Back at the house, Wyn had the eggs out and toast in the oven coffee and we set into planning the day around Shawna's evening performance, a staged reading of Mamet's Oleana for a community theater across the river in New Hampshire. Shawna would spend the day at kick boxing, then getting ready, while Wyn would show me more of the area and run an errand or two. He showed me Saul Bellow's house, near his, and the sky opened up into muscular rain and we stopped and chatted for awhile with Wyn's friend, a Marlboro graduate who did interesting work in Physics and Photography and chi, while stopping to pick up some organic garlic. We then stocked up on provisions--by provisions I mean wine and by wine I mean from the lovely Wyndham Wines run by people who know wine very well, people who gave up academic tenure to pursue this dream, and by dream I mean I'm damned jealous. We spent maybe 90 minutes in the store, too long, since Wyn and I were going to have dinner at Alici's and we had to make the play at 8:00. Shawna doesn't eat before she performs, so we were to meet her after. Wyn and I shared some exquisite carpaccio and a half bottle of cab and I ordered a very rare filet mignon burger, which for 10 dollars was a bargain. It was served with truffle-0il fries and garnished with blue cheese, spinach, and tomato, and it was second in my experience only to the legendary burger served at My Father's Office in Santa Monica. Wyn ordered the duck confit pizzeta, which tasted very good (could have been just a bit more confit), and the server sped things along nicely so we could enjoy the food despite our limited time there.

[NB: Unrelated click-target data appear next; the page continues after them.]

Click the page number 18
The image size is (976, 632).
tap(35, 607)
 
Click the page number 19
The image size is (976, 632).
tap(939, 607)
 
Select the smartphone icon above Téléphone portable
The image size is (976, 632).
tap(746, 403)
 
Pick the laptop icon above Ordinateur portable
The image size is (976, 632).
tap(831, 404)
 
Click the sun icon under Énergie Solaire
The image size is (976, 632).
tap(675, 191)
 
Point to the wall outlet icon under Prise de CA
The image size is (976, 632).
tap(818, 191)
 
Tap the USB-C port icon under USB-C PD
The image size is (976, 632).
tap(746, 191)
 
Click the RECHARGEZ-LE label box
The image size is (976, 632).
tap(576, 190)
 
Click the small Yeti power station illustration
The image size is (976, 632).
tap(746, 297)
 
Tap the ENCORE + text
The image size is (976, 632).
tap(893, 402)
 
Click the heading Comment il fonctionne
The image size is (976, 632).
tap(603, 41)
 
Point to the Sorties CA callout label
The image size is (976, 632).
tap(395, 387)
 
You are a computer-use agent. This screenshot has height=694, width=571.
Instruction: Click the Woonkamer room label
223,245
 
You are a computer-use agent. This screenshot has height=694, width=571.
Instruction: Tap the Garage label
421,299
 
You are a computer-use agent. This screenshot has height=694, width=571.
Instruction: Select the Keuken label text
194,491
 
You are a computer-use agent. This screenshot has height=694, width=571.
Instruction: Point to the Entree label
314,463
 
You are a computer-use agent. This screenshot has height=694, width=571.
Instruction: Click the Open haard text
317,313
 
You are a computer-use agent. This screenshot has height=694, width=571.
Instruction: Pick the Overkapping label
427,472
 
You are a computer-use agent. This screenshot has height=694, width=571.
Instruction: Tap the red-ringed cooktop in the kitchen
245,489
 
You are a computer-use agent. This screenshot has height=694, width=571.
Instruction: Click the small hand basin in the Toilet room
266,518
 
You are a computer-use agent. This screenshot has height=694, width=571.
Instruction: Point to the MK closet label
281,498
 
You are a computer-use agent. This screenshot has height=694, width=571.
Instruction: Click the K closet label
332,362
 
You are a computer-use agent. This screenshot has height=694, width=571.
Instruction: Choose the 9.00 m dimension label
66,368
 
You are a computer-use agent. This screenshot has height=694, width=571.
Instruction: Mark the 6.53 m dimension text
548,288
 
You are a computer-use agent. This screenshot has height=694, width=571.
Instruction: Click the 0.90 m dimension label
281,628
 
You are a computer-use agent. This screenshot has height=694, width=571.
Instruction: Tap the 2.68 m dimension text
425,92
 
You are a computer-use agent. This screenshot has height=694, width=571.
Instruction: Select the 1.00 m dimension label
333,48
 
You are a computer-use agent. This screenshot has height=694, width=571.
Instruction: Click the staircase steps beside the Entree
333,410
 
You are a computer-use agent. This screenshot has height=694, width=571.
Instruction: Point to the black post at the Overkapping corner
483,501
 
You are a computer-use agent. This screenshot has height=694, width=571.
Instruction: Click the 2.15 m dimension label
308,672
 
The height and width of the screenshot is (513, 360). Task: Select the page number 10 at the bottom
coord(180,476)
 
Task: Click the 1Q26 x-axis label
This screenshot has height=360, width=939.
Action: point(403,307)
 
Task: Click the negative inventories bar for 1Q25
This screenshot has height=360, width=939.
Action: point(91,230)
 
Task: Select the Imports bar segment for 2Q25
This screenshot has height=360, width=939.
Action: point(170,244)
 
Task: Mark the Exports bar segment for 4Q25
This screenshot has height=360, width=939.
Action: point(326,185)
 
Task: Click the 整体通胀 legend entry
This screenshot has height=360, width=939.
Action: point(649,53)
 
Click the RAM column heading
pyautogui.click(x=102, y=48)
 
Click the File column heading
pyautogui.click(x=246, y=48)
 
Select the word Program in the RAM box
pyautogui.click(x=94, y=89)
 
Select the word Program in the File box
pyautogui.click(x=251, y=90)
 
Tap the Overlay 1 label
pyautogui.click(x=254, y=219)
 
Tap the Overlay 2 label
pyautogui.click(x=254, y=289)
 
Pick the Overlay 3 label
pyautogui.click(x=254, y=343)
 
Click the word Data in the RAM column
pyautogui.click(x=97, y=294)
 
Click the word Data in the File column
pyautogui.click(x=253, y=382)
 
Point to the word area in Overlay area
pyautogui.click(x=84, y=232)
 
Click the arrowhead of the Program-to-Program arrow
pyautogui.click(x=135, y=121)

We walked into the theater just before the beginning of the play. I wasn't sure what to expect, since I'd never seen a staged reading. I knew the play, though, having taught it once, and I found it difficult for freshman who struggled with Mamet's verbal ticks and the moral difficulties presented by both characters. I wasn't sure what to expect, but Shawna and the male lead were both stellar, and the setting, a professor's office, was perfect for making the play book just another part of the usual professor's office detritus. The play is a study in power--age, gender, and institutional power relationships--and no one comes off sympathetically. The male lead, a lawyer with much professional acting experience, crumbled magnificently, while Shawna played her character with wonderful nervous subtlety despite the tremendous vocabulary shift that occurs between act I and act II. I remember this shift seeming heavy handed when I read it, but not here. Shawn, however, deftly presented the character's discomfort with the vocabulary as she spoke it. When it was over, we headed to the Pub after all the post play congratulations and then back to the house for a little more wine and conversation, stared up and up at the beautiful stars, the milky way evanescing above the trees.